I think it’s plausible that some variant of minimax works for conservatively optimizing values under uncertainty, so more research in this area could be useful.
The necessity of overpowered ontology mapping
I claim that, for proposal 1 to work, the ontology mapper needs to be very powerful and reliable. This is because:
It needs to correctly map abstract concepts. For example, state sequences in ΩAI in which humans have lost autonomy should get mapped to state sequences in ΩH that have the “autonomy” field set to a low number. This seems far less straightforward than, say, recognizing diamonds in an ontology. This is made even more difficult by the fact that some important human concepts (including autonomy) are value-laden and might not correspond to useful predictive concepts.
Since the AI is optimizing over state sequences in ΩAI, the ontology mapper must work correctly across nearly all state sequences in ΩAI. Even if there is just one state sequence in ΩAI that humans would consider bad upon reflection, but which gets mapped to a good-looking state sequence in ΩH, this may be sufficient for the AI to select a plan leading to this state sequence.
These problems make me quite pessimistic about this proposal. More research into ontology identification might yield insights about just how hard these problems are to solve.
Human understanding of plans
Suppose the AI has created a plan π. Humans could examine this plan by seeing what state sequences ΩH result from this plan (assuming humans understand the ΩH ontology). There are 2 obvious ways to do this:
Use the human ontology ΩH to predict the state sequence resulting from π. This may fail to predict important consequences of the AI’s plan. For example, if the AI used nanotechnology to solve some problem, and ΩH does not predict this nanotechnology to do anything, then it will predict that the AI’s plan will not do much.
Use the AI’s ontology ΩAI to predict the state sequence resulting from π, and then map this state sequence back to ΩH using ontology mapping.
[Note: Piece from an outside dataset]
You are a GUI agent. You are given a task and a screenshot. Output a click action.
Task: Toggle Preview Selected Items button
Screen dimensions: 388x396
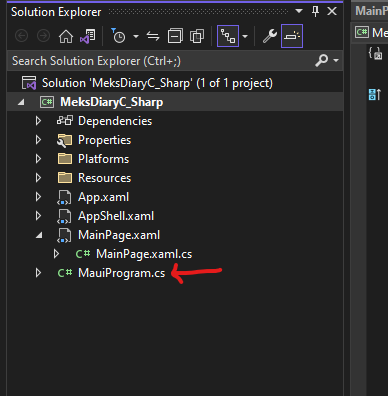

This will likely predict the consequences of π more accurately than ΩH. Possibly, this could help to catch errors that result when the AI accurately infers ΩH and maps between the ontologies correctly, but incorrectly infers UH. This does not seem like the most likely form failure to me; errors in ontology mapping seem more likely.
Conclusion
I don’t think any of the models I have described will do anything useful with superhuman intelligence. The most potentially powerful models require essentially solving cognitive science (to get the behavioral model), and creating an overpowered ontology mapper. Still, I have identified concrete areas for further research, which might turn up results useful for both value-learning sovereigns and other agents. Specifically, further research into value-learning sovereigns could look at:
Clarifying what the instrumental preference for autonomy looks like. I would like to see a concrete example (either in the mathematical framework described in this post, or a different mathematical framework) of an AI representing (and perhaps also learning) the human’s instrumental preference for autonomy.
Developing a better understanding of ontology identification. I think that framing ontology identification as mapping states between ontologies (as in the paper on ontological crises) has some theoretical problems, which I hope to discuss in a future post.
Looking more closely at the spectrum between mimicking humans and learning and optimizing for humans’ terminal goals. Many of the proposals in this post fall somewhere in the middle of these two possibilities, but I don’t think I have exhausted all the options.
Studying ways of conservatively maximizing under uncertainty about the right values, similar to minimax.